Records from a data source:
Content starts

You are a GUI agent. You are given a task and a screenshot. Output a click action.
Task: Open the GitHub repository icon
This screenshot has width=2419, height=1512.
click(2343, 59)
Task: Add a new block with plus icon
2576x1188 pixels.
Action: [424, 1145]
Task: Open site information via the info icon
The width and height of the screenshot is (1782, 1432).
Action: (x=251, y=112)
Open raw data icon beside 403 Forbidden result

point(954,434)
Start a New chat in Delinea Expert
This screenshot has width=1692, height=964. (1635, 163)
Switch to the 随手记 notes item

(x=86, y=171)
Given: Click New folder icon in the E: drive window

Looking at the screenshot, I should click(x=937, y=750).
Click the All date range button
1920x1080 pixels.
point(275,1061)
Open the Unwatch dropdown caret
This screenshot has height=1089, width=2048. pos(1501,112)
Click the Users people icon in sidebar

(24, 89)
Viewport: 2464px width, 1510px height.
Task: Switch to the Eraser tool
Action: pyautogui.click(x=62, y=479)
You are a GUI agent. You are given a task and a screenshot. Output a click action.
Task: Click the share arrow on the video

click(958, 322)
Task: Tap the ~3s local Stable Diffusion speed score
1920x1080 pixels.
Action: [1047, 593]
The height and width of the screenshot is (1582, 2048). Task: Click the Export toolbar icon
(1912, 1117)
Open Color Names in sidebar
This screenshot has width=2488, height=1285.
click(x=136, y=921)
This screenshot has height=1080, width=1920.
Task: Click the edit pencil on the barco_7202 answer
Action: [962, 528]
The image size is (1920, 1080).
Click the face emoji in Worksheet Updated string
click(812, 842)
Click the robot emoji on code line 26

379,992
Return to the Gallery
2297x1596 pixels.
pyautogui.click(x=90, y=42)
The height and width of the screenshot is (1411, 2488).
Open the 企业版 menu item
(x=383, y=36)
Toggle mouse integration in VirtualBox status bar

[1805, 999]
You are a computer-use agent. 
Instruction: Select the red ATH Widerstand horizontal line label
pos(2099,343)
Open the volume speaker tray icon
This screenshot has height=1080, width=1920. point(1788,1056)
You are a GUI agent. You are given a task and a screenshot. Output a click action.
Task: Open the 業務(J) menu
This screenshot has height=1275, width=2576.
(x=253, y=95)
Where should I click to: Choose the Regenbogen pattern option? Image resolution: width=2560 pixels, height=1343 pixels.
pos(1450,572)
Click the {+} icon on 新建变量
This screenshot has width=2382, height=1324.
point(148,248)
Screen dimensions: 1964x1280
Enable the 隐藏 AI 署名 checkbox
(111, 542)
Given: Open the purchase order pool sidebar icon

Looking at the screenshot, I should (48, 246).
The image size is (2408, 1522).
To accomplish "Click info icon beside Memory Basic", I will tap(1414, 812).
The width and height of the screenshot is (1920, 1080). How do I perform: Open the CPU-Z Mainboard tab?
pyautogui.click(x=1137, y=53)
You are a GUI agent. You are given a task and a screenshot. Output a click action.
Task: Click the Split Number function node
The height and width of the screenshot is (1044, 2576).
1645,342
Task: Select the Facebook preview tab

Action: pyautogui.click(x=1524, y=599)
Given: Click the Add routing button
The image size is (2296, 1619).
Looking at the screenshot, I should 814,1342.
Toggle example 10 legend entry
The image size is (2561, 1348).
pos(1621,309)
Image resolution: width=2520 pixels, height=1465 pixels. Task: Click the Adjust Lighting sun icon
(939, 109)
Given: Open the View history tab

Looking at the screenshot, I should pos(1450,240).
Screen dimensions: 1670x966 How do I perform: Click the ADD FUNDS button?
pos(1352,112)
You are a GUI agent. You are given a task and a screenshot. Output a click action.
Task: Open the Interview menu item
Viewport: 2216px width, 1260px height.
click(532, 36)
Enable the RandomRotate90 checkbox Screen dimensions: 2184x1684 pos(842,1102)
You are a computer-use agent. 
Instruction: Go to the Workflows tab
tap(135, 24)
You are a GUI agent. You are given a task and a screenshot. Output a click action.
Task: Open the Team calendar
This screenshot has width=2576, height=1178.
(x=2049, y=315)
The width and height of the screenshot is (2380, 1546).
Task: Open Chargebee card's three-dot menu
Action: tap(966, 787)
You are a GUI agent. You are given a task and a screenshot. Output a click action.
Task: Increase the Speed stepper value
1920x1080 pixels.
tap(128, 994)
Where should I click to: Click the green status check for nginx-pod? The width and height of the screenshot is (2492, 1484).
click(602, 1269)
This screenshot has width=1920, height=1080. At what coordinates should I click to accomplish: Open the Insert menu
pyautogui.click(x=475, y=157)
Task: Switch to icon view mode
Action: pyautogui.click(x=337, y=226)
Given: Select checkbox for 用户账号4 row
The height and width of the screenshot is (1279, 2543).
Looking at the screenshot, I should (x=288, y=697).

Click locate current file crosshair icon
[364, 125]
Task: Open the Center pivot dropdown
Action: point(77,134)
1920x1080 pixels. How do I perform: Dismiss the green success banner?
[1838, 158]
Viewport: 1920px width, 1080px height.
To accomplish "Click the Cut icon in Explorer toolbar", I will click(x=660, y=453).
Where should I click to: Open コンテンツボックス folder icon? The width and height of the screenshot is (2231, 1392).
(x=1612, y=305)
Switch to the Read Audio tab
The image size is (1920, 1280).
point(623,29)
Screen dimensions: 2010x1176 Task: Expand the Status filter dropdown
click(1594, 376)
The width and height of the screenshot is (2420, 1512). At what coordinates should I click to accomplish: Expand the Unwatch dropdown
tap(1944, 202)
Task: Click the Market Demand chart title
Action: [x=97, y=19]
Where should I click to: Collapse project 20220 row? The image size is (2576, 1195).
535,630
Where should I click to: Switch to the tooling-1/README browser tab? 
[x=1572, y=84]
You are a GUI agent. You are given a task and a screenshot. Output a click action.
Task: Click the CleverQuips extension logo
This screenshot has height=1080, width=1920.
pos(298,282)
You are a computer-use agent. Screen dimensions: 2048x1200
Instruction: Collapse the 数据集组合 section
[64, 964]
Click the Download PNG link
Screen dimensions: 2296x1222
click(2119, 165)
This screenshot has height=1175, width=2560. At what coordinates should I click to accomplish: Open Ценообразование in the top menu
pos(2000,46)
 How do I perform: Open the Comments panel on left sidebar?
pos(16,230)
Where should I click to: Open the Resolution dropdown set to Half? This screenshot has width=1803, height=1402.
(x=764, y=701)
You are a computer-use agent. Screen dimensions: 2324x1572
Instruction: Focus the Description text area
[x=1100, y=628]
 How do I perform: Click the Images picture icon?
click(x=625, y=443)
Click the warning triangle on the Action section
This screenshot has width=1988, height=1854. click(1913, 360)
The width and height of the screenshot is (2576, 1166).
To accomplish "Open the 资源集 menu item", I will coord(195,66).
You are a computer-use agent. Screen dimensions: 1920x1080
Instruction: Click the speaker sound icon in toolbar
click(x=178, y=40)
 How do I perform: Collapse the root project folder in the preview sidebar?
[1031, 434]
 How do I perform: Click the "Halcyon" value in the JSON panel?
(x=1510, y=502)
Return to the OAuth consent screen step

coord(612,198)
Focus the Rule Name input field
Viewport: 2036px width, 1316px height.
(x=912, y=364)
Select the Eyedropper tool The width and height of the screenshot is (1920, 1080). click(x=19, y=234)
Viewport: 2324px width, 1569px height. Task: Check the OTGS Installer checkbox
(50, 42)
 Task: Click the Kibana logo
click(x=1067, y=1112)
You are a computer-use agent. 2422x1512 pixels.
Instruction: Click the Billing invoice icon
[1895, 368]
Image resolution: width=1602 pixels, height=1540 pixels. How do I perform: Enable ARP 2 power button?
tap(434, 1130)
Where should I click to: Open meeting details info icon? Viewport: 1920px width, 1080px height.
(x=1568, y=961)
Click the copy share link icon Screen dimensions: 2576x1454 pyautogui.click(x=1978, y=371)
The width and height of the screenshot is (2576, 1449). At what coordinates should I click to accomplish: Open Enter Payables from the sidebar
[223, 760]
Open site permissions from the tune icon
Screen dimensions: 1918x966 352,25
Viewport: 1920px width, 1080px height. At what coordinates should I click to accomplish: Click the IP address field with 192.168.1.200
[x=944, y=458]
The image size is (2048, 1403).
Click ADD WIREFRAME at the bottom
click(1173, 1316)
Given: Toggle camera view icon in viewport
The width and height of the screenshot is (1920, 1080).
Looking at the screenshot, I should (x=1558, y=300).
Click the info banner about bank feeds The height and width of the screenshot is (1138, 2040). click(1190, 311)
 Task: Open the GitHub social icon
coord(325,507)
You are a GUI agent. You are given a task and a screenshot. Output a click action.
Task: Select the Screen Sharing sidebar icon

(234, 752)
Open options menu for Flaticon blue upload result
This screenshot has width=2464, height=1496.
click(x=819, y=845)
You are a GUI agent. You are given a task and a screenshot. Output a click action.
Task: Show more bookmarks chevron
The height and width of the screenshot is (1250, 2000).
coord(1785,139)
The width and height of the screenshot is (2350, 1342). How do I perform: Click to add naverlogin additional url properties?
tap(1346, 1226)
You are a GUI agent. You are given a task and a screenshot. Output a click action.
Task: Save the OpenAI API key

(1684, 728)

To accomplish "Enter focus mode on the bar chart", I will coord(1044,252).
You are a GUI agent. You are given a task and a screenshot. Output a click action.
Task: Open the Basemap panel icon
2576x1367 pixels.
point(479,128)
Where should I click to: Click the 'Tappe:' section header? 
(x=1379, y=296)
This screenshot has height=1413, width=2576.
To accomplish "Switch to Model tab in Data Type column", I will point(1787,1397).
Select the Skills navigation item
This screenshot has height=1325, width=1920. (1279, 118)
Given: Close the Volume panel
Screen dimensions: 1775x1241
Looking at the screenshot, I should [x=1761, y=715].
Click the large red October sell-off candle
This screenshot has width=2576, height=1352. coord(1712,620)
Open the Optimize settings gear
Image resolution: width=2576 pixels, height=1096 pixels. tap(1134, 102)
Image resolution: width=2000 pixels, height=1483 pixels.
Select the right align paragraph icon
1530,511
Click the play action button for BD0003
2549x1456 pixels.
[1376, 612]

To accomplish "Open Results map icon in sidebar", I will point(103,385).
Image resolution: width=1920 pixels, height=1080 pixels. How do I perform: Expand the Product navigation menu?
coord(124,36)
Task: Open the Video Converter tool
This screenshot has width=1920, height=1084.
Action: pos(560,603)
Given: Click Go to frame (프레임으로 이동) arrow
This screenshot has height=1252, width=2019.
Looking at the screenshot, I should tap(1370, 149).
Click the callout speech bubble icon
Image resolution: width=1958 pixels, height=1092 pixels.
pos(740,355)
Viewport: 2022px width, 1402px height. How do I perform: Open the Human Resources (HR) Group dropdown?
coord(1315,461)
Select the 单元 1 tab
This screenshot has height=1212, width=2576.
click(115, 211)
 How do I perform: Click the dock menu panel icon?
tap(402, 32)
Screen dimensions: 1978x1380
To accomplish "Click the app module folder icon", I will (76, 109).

Content ends

→ **What you will do**: The reply should consist solely of the lines above from the one that has "1920x1080 pixels. How" through the one that has "Switch to the Read Audio tab", reproduced exactly.

→ **Expected answer**:
1920x1080 pixels. How do I perform: Dismiss the green success banner?
[1838, 158]
Viewport: 1920px width, 1080px height.
To accomplish "Click the Cut icon in Explorer toolbar", I will click(x=660, y=453).
Where should I click to: Open コンテンツボックス folder icon? The width and height of the screenshot is (2231, 1392).
(x=1612, y=305)
Switch to the Read Audio tab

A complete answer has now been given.